Fetal hemolytic disease occurs when there is an incompatibility between the blood types of a mother and her baby. Generally, blood is typed as A, B, O or AB. In addition, blood is typed according to its Rh factor, which is either positive or negative. While incompatibility can arise in a number of situations, the one that is the most serious is when a Rh negative mother has a Rh positive baby. In such cases, a process known as alloimmunization may take place, which is when the mother’s blood develops antibodies to her baby’s blood. The antibodies will then attack the baby’s blood and serious complications, up to and including death, may occur. Similarly, the same type of process can arise when incompatibility is caused by differences in the following blood types.

Mother’s Blood Type O A B
Baby’s Blood Type A or B B A

The complications that rise from ABO incompatibility are normally less than those associated with Rh incompatibility. In either case, diagnostic and treatment protocols have been developed that greatly decrease the risk of developing serious adverse consequences when blood type incompatibilities are present.

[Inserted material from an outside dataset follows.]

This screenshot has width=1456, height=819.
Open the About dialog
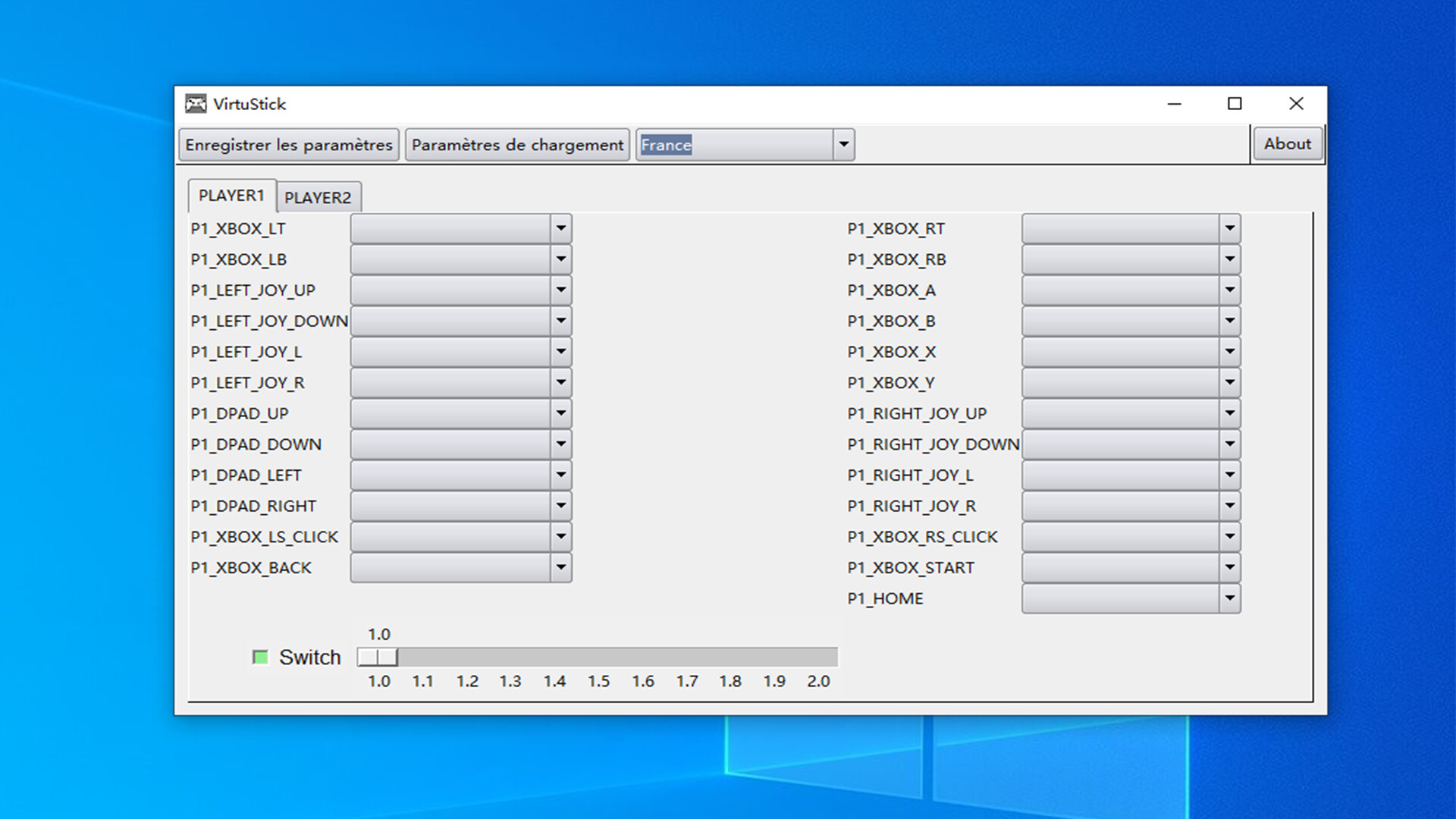point(1287,143)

The American College of Obstetricians and Gynecologists (ACOG) publishes Practice Bulletins to aid its members in making decision about appropriate obstetric and gynecologic care. In May of 1999, ACOG published Practice Bulletin No. 4, Prevention of Rh D Alloimmunization. This bulletin noted that “before the introduction of anti-D immune globulin, hemolytic disease of the fetus and newborn affected 9-10% of pregnancies and was a major cause of perinatal morbidity and mortality.” The bulletin further noted that the administration of the anti-D immune globulin is successful in reducing the rate of developing antibodies. ACOG instructs its members that protocols have been developed which are “responsible for the dramatic decrease in alloimmunization and subsequent hemolytic disease in the past two decades.” Despite the development of these protocols, ACOG noted that ” Rh D alloimmunization remains a clinical concern, with many cases due to failure to follow established protocols.”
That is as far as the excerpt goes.